The first sales hire will set the best practices, cultural tone and is responsible for making sure each subsequent new sales hire succeeds. For this reason, it is important that startups look to hire missionaries, not mercenaries, when they bring on their first sales team member. If the first sales hire is a “coin-operated” mercenary whose priority is to overachieve quota and is a great solo player, they may be more competitive than collaborative. In contrast, if the first hire is a missionary who cares more about evangelizing the product and is a team player, they will naturally enable the next set of hires to succeed.
There is an overwhelming amount of declarative advice on how to make your first sales hire: They should have experience selling at an early-stage company, tenure in that company to a much larger team (five to 50 employees, or $100,000 to $10 million ARR), they’ve sold at your price point, overachieved quota consistently (beware of this one. Quota overachievement can be a false positive and may be the result of a fruitful territory, a comp plan where quotas were too low or selfish “me-first” behavior.), etc. What you should look for are missionaries, and they exhibit two key qualities: resourceful ingenuity and team-based behavior.

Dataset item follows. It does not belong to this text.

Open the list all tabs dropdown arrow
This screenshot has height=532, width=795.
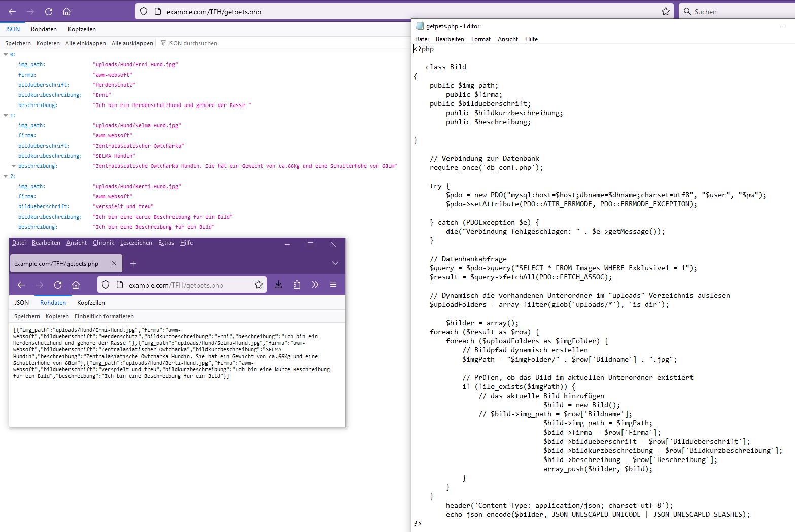point(335,263)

At early-stage startups, there is more work to do than people to do it. These are resource-constrained environments where roles go beyond job descriptions and are “jack-of-all-trades” positions. This first sales hire is not an ordinary sales gig. It requires a missionary with a deep interest in the technology who wants to evangelize the product. The resourceful missionary must have an enterprising mindset to build their own sales collateral, a clever approach for testing pricing, a passion for the product technology and an ability to navigate the organization so engineering and product teams can hear the voice of the customer.

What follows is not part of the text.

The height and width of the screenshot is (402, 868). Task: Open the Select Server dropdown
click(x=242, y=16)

While resourceful skills are needed to test out different sales motions, the most important quality the missionary must have is a team-first attitude to share those learnings with colleagues. As the missionary, and the subsequent missionary hires, are developing a repeatable process they are engaging in novel intellectual work; this is not routine execution. When someone develops better messaging, or discovers a new use case, the goal is to spread that expertise so overall collective intelligence and team performance increases. If that operational know-how becomes siloed and an individual optimizes for themselves, instead of the team, the organization loses.